Integration of Root x

Question: Find the derivative of $\sqrt{x}+\frac{1}{\sqrt{x}}$ at $x=1$

We have obtained the derivative of root x +1/root x above. So putting $x=1$ in the above derivative, we will get the answer.

$\dfrac{d}{dx}[\sqrt{x}+\frac{1}{\sqrt{x}}]$ at $x=1$

$=\frac{1}{2\sqrt{x}} [1 -\frac{1}{x}]$ at x=1

$=\frac{1}{2\sqrt{1}} [1 -\frac{1}{1}]$

$=\dfrac{1}{2}[1-1]$

$=0$

## Derivative of root x -1

The derivative of root(x)-1 is equal to

$\dfrac{d}{dx}(\sqrt{x}-1)$ $=\dfrac{d}{dx}(\sqrt{x}) – \dfrac{d}{dx}(1)$

$=\dfrac{1}{2} x^{\frac{1}{2} -1}-0$ as the derivative of a constant is zero.

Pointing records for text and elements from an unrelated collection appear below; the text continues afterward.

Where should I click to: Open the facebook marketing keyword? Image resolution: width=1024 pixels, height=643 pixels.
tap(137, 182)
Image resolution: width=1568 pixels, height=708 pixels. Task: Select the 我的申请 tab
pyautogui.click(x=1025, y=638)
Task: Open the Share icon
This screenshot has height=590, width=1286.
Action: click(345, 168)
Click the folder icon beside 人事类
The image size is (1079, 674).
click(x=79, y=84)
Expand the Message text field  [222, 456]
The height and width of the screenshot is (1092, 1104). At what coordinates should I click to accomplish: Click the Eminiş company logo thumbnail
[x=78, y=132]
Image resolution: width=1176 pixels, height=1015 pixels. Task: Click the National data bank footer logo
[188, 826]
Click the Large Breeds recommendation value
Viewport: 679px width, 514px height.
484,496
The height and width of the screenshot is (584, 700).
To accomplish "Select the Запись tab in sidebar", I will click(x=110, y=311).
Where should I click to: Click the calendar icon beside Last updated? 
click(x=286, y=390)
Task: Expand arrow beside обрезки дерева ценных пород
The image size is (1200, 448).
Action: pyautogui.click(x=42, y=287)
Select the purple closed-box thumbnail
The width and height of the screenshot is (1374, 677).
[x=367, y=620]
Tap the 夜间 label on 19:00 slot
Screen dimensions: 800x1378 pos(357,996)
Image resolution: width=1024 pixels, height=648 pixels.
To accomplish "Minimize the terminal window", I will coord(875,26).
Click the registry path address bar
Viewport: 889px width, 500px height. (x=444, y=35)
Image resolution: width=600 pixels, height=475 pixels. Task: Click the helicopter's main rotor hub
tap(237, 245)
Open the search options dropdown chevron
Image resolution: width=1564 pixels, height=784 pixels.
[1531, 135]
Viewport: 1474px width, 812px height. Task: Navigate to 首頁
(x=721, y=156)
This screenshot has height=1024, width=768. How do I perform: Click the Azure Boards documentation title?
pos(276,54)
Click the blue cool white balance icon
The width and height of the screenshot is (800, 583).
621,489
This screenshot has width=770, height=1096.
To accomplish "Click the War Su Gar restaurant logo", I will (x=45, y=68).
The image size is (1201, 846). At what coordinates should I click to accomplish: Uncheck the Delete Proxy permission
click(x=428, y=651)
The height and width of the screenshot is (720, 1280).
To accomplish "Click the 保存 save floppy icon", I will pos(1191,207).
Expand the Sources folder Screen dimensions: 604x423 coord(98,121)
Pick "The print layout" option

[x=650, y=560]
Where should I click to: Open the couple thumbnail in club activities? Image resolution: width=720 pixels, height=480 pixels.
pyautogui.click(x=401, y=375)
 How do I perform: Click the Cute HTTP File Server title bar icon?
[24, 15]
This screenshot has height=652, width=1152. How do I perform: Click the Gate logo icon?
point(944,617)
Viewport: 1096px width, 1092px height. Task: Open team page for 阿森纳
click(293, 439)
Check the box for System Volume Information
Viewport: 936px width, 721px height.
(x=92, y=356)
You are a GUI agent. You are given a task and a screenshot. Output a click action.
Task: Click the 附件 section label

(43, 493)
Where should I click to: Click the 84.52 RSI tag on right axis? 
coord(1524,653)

$=\dfrac{1}{2}x^{-\frac{1}{2}}$

$=\frac{1}{2\sqrt{x}}$

Related Keywords:

√x+1/√x differentiate | root x + 1/root x differentiation | derivative of root x + 1 by root x

## FAQs

Q1: Find the derivative of rootx+1/rootx.

Answer: The derivative of rootx+1/rootx is equal to $=\frac{1}{2\sqrt{x}} [1 -\frac{1}{{x}}]$.